● **Prompt**: Within the listing below, please copy exactly the lines between the line holding "You are a computer-use agent. This" and the line holding "Task: Click the volume bars panel in chart", inclusive.

● **Record extracts**:
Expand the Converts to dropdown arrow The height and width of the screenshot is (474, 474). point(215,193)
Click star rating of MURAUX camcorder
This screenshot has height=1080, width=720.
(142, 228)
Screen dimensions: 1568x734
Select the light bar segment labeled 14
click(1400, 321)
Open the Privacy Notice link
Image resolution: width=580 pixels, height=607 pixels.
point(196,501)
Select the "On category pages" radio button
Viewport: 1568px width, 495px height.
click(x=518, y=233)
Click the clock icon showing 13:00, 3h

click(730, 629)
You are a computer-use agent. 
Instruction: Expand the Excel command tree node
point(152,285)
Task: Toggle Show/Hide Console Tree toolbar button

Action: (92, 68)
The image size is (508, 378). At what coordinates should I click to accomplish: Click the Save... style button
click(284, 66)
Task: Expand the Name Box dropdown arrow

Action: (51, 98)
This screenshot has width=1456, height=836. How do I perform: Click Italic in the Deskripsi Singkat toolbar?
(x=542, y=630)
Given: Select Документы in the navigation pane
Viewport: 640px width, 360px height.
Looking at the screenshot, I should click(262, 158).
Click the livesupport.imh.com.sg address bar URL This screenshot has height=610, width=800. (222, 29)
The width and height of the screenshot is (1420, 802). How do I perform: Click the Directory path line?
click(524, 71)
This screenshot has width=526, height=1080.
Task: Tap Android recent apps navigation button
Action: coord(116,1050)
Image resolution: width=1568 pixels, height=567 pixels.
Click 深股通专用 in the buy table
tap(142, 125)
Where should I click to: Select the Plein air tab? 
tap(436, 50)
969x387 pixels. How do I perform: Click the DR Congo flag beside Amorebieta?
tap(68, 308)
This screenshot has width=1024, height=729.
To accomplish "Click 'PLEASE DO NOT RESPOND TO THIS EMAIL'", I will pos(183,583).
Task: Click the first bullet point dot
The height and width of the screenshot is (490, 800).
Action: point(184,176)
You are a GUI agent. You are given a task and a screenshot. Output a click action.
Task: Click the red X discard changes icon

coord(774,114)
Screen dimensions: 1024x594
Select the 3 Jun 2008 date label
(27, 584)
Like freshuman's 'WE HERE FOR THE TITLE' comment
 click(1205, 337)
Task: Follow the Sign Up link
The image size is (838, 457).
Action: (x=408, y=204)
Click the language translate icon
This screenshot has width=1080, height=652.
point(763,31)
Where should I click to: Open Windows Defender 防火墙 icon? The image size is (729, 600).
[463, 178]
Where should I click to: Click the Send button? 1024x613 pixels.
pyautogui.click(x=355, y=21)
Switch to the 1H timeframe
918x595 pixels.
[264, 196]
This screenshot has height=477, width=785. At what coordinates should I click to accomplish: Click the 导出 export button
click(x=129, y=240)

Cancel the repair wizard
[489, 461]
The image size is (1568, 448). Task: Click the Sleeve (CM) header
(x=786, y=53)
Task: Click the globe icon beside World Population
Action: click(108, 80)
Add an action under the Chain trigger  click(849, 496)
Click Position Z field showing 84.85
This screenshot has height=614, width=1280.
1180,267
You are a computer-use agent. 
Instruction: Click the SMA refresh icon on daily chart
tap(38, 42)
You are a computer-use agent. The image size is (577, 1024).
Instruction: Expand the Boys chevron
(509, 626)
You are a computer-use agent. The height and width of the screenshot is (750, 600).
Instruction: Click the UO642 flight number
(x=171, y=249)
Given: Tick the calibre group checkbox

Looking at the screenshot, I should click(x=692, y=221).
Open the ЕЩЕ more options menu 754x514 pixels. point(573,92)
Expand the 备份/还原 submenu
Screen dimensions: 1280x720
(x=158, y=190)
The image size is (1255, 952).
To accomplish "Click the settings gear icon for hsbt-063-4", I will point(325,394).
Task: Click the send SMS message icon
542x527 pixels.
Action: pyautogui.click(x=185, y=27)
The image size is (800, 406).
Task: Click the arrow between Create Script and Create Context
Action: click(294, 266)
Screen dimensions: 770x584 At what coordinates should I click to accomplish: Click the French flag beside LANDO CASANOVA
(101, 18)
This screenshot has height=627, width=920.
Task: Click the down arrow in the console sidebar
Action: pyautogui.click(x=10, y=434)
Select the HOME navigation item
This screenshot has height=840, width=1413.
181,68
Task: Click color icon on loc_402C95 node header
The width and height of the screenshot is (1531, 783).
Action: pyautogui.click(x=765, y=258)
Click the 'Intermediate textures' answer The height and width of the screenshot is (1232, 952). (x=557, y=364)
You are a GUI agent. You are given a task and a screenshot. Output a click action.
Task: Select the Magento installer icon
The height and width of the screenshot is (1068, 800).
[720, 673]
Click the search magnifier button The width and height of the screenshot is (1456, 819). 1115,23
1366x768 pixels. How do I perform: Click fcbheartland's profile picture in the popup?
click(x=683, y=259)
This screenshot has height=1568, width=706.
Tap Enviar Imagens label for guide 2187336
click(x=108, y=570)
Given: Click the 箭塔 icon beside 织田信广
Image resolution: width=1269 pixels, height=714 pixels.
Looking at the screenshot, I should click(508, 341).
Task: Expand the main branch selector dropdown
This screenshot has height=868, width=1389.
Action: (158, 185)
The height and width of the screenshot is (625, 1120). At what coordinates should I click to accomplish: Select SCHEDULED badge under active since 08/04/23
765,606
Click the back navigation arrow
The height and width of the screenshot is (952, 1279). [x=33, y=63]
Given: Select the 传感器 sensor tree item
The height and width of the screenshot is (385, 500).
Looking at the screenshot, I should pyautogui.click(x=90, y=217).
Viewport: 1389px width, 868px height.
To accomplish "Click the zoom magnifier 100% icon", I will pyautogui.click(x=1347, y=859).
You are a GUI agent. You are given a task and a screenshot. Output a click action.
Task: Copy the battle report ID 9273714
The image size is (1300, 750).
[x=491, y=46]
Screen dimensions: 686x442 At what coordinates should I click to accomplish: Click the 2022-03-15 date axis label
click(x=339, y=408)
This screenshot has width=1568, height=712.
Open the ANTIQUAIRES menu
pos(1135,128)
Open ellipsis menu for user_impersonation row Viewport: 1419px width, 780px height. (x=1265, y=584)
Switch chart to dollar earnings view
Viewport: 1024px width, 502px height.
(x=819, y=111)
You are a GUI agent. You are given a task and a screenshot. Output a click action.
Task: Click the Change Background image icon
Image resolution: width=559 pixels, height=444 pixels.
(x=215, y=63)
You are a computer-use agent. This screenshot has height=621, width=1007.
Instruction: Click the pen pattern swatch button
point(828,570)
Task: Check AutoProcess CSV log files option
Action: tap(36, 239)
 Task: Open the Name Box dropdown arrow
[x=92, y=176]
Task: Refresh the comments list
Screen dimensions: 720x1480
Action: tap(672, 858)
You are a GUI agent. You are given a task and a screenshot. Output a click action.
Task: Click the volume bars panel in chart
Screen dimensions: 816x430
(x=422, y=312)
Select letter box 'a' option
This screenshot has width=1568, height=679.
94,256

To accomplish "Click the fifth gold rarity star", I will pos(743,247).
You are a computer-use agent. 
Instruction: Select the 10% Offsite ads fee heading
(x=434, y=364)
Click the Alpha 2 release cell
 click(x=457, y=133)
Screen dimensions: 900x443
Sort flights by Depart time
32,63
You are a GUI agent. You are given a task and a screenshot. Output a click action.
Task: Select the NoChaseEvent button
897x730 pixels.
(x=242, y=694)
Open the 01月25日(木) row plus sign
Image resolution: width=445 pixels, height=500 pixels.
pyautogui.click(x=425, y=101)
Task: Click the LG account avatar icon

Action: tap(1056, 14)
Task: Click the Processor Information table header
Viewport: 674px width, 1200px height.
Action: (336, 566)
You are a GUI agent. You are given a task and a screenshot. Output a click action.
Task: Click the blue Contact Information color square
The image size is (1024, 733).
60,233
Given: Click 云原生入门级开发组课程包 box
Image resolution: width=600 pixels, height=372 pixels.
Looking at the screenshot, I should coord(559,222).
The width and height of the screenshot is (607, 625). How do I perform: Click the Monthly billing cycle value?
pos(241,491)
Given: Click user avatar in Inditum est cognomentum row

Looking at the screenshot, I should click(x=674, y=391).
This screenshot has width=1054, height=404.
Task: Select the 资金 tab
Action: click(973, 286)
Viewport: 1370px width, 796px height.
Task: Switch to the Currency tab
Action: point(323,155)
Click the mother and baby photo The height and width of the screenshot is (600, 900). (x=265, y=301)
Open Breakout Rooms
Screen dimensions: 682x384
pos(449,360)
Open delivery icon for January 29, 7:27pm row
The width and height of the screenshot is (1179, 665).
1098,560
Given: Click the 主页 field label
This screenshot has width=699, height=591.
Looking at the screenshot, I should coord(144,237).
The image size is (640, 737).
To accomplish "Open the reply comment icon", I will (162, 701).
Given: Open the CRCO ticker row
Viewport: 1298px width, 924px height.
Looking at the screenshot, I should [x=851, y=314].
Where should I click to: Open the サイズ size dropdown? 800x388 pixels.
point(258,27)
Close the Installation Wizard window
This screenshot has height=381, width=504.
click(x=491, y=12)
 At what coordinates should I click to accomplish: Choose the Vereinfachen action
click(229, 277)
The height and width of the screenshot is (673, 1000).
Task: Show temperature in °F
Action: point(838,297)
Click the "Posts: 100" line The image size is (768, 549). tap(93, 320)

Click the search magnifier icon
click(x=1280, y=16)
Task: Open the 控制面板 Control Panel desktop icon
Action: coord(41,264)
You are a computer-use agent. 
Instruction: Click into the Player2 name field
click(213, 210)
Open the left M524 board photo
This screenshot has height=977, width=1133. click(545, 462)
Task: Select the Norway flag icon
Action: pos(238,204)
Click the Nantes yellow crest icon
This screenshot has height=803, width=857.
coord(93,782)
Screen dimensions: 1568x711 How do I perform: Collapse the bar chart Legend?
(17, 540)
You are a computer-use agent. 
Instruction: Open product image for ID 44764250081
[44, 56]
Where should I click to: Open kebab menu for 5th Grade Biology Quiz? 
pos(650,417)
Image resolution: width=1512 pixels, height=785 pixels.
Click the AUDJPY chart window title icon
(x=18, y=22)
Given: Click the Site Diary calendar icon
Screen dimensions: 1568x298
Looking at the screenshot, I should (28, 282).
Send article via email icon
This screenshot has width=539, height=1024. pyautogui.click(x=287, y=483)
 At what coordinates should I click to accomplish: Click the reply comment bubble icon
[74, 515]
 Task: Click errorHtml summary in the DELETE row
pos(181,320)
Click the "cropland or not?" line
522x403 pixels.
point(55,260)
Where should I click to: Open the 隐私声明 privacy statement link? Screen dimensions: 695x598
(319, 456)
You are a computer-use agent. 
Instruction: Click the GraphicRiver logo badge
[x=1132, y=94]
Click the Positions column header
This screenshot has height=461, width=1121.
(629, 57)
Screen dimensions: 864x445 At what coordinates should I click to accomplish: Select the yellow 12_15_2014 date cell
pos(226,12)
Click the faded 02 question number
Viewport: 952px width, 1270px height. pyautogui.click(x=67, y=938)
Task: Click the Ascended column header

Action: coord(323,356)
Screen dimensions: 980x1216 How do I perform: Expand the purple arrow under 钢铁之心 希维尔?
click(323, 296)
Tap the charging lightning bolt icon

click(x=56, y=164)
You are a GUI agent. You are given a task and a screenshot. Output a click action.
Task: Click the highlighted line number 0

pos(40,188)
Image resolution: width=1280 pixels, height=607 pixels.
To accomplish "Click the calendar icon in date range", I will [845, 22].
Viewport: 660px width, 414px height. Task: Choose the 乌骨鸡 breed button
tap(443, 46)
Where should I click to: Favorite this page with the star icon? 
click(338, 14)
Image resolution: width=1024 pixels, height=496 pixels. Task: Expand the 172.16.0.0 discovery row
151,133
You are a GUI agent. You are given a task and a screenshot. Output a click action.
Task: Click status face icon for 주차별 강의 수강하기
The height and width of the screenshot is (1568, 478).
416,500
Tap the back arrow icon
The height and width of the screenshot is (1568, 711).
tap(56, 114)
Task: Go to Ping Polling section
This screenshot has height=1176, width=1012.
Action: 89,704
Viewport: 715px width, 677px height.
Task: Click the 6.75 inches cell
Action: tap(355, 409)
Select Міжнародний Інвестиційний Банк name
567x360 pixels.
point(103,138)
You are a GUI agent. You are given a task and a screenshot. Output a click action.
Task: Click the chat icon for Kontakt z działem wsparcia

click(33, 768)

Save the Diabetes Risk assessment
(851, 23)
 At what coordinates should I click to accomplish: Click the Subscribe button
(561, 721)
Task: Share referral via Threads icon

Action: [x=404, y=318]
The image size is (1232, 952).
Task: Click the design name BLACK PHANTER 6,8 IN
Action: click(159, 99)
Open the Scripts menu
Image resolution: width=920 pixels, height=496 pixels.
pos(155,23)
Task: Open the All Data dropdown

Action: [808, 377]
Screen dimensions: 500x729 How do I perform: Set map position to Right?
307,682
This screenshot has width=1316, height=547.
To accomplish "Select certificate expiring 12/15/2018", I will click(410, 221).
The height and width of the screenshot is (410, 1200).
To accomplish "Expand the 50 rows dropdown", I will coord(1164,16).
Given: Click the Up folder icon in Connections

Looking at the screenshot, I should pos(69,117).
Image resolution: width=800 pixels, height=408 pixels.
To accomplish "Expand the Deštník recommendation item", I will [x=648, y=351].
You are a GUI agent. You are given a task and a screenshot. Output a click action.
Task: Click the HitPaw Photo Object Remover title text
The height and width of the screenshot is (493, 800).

● **Answer space**:
You are a computer-use agent. This screenshot has height=621, width=1007.
Instruction: Click the pen pattern swatch button
point(828,570)
Task: Check AutoProcess CSV log files option
Action: tap(36, 239)
 Task: Open the Name Box dropdown arrow
[x=92, y=176]
Task: Refresh the comments list
Screen dimensions: 720x1480
Action: tap(672, 858)
You are a GUI agent. You are given a task and a screenshot. Output a click action.
Task: Click the volume bars panel in chart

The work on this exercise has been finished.